What is required - In the reply, give back exactly the lines from the one with "Close the iijmio.jp browser tab" through the last line of the records, without pictures.

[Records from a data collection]
------------------------------

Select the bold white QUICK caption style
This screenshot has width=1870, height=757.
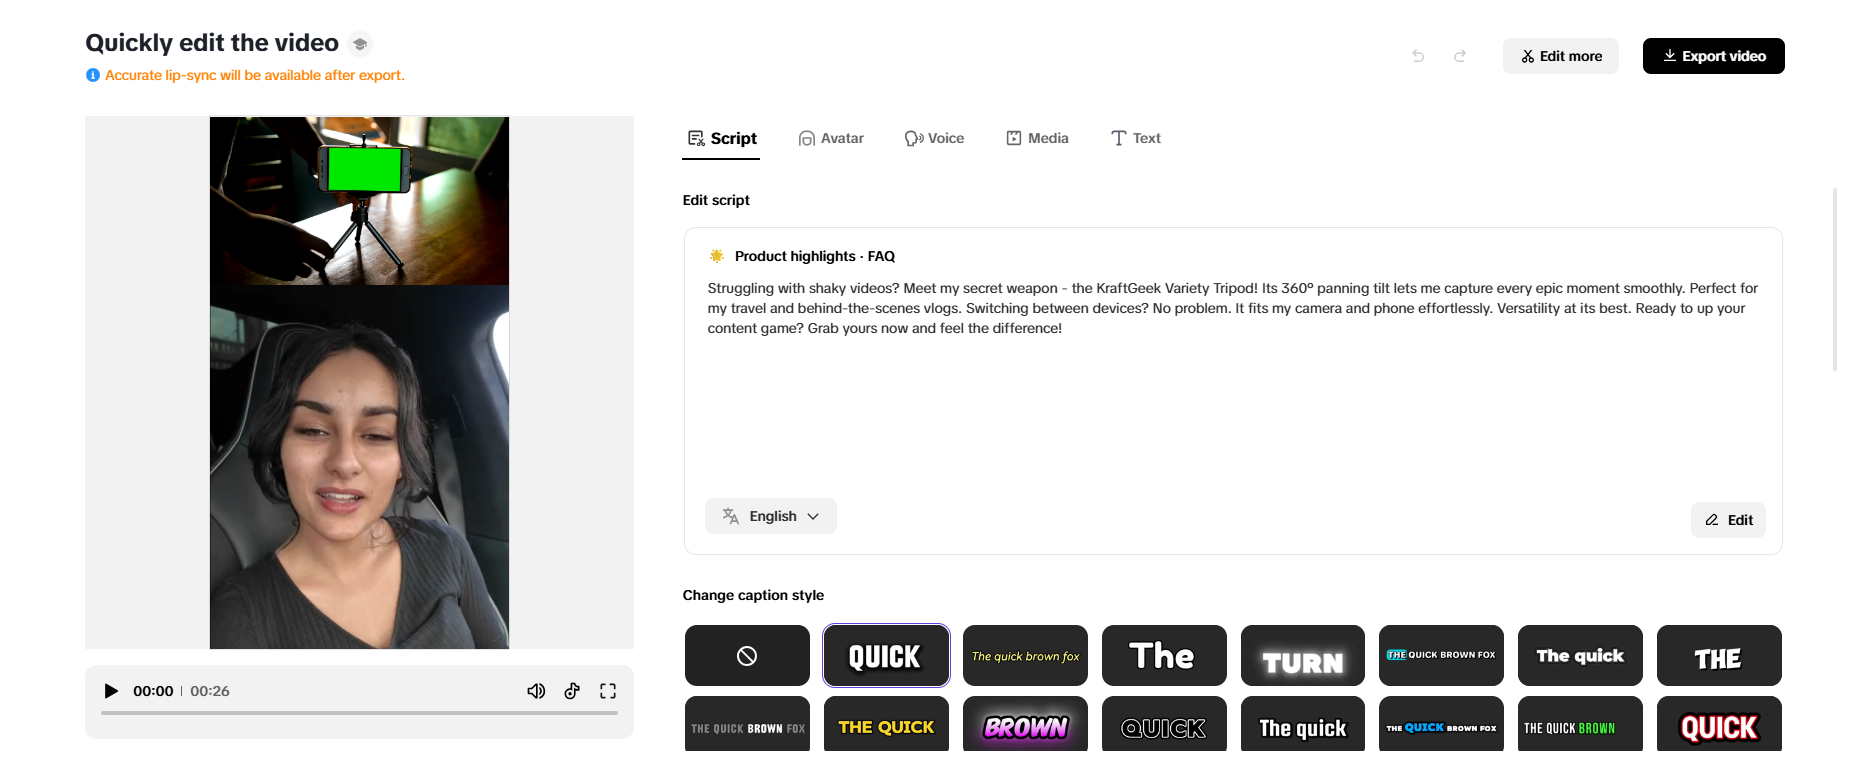[886, 656]
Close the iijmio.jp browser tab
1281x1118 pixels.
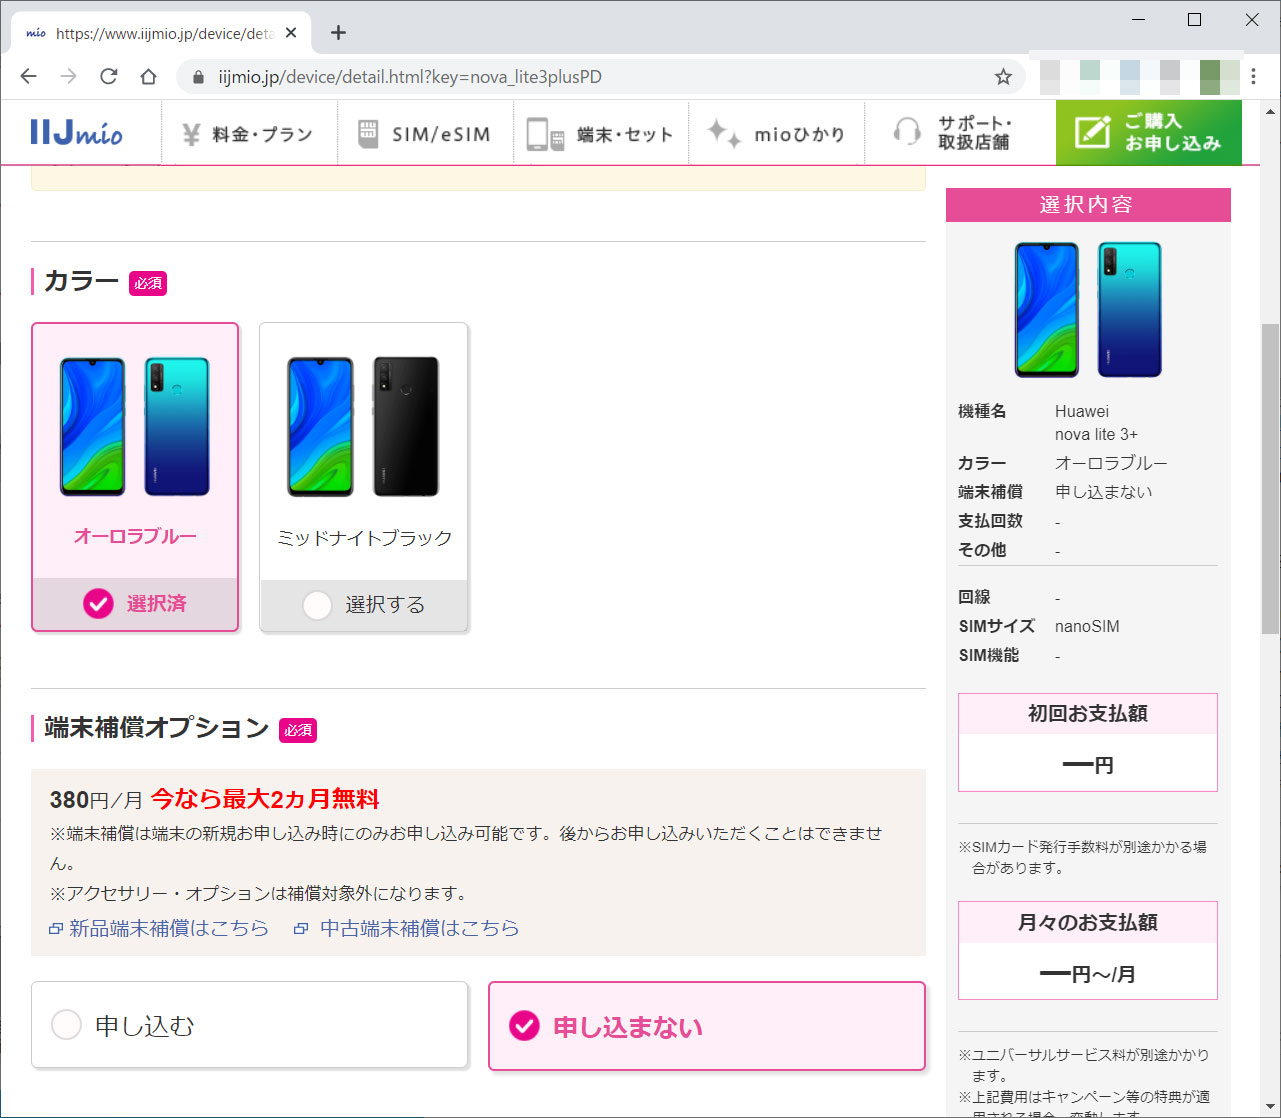click(x=291, y=33)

------------------------------

Answer for the task -
Close the iijmio.jp browser tab
1281x1118 pixels.
click(x=291, y=33)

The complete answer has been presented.